In a gigantic mix-up, more than 5,000 farmers across Uttar Pradesh were supplied the ‘wrong’ urad seeds for sowing earlier this year.
“Such reports have been pouring in from Hardoi and Barabanki. All farmers who sowed NDU-1 got zero yield,” confirms Shankar Singh, agricultural scientist and one-man inquiry commission into the urad imbroglio.
Among them is Shankar Passi, a farmer of Hardoi. Considering 70 days too long a resting period between the kharif and rabi cultivations, and worried about his nine unmarried daughters, he sowed the NDU-1 in five bighas of land in February. In 40 days, he had produced healthy, full-grown plants. But they refused to flower.
So instead of earning the anticipated Rs 25 from each kg of urad, Passi watched his house fall to disrepair. One buffalo died. His daughters remained unmarried. And Rs 20,000, which he had borrowed from a bank, went to waste. He is dependent now on the earnings of his three sons, who work as agricultural labour.
Hundreds of farmers who sowed the NDU-1 variety of urad share Passi’s despair. According to Singh, there was nothing wrong with the seeds per se; it’s just that they were not the right seeds for February. ‘‘I have sought an examination of the seeds in my report.

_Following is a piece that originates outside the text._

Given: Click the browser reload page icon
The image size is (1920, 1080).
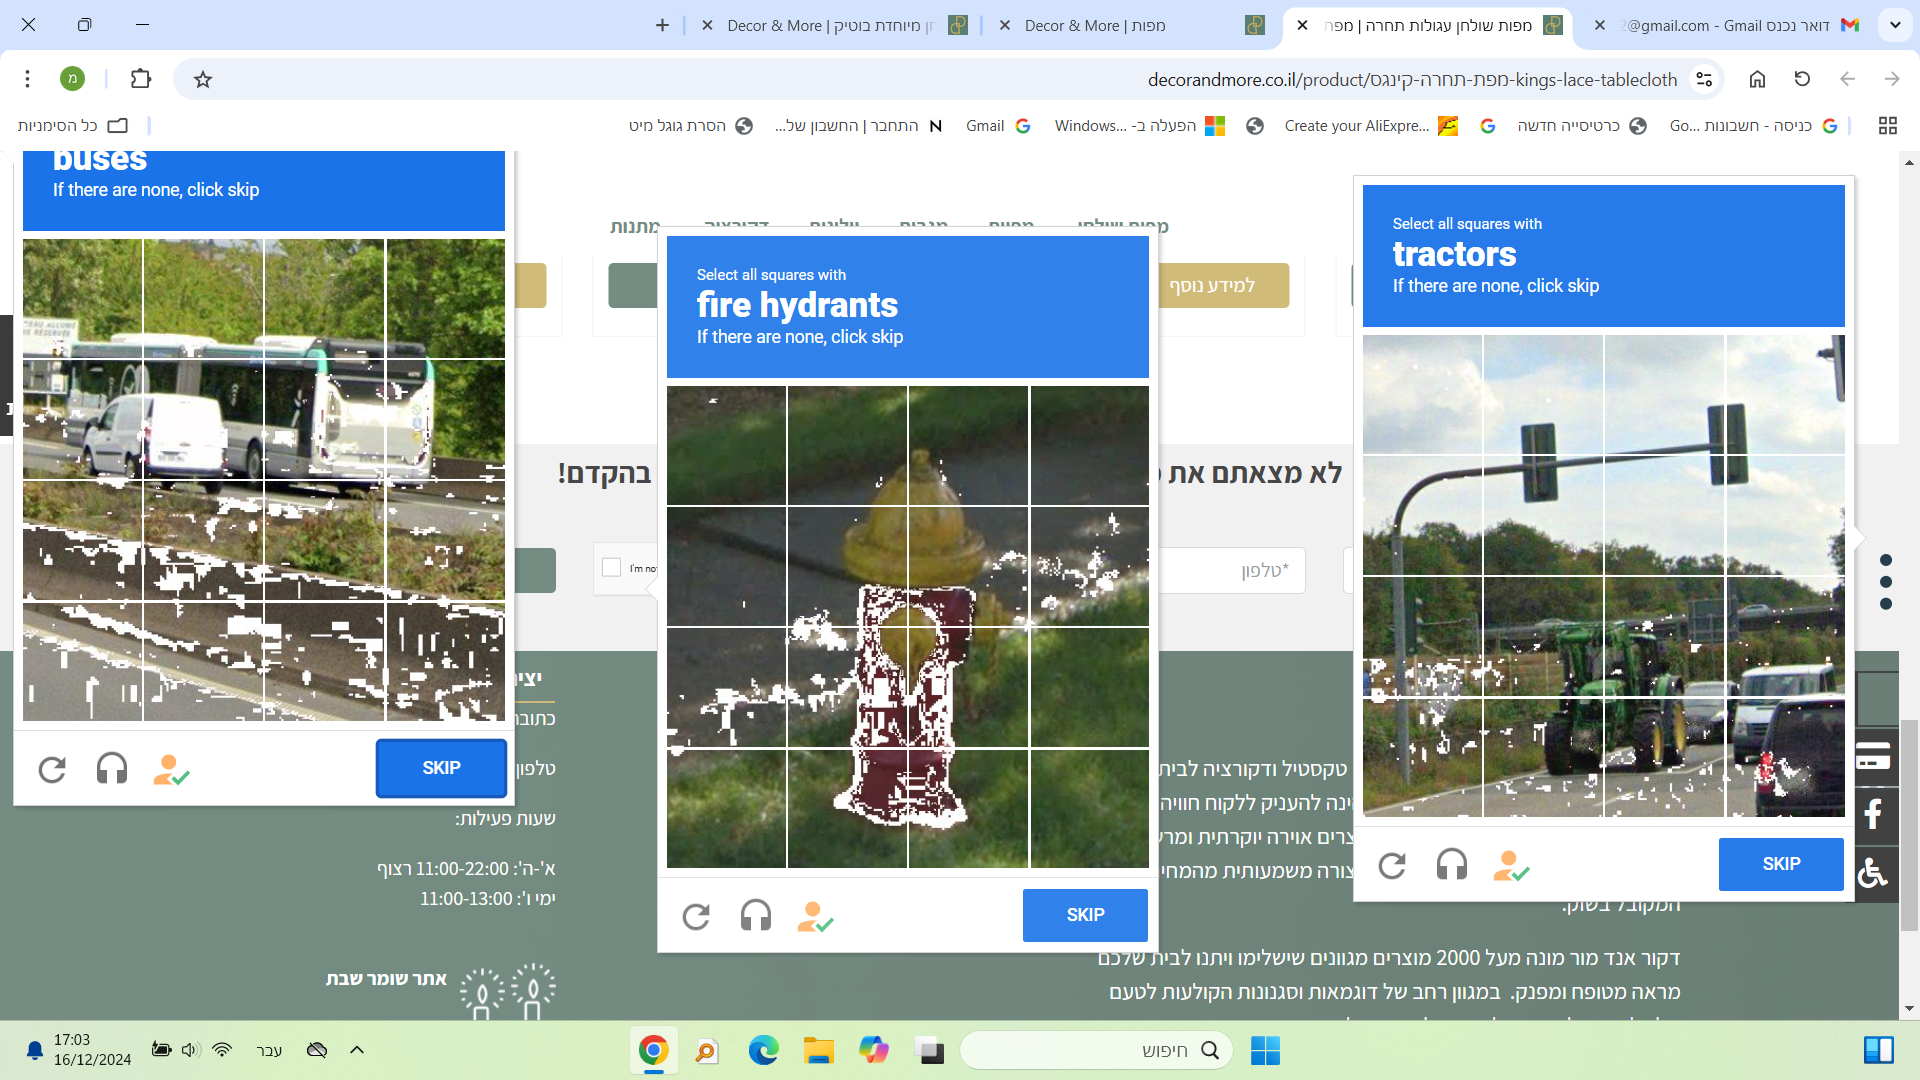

I have directed that seed samples be sent to the National Seeds Corporation (NSC) for further examination.’’
Significantly, Masood Ali, director of Indian Institute of Pulses Research, supports Singh’s contention in a letter dated July 28 to Hardoi DM Bhuvnesh Kumar. ‘‘Urad variety NDU-1 is a kharif crop and the right time to cultivate this variety is (from) July 10 to July 20,’’ he said in response to the several hundred farmers’ enquiries Kumar voiced.
With Ali’s revelation confirming that the NSC had indeed distributed the ‘wrong’ seeds, Kumar has now forwarded copies of the letter and the findings of the inquiry commission to the corporation, asking if they have any answer to this gigantic mistake.
The Indian Express’s attempts to contact the NSC proved futile.
Lawyer and farmer Abhay Shankar Gaur, who had also sowed the NDU-1 urad on one hectre of land, says: ‘‘Urad seed for the kharif crop was supplied to us as zayad seed. In February, only zayad seeds flower. Our hard work went down the drain and we don’t know if we will be compensated for the losses.’’
The loss is yet to be quantified. Each mini-kit carrying two kg of urad seeds was sold for Rs 25. In Hardoi alone, the Krishi Gyan Kendra distributed 20 quintals of NDU-1 variety of urad seeds. Across UP, the NSC reportedly supplied 105 quintals of NDU-1 seeds.
Kumar himself is uncertain whether farmers will be compensated. He wrote to NSC in June, but is yet to hear from them. The affected farmers, in the meanwhile, have formed a union and are now fighting for compensation.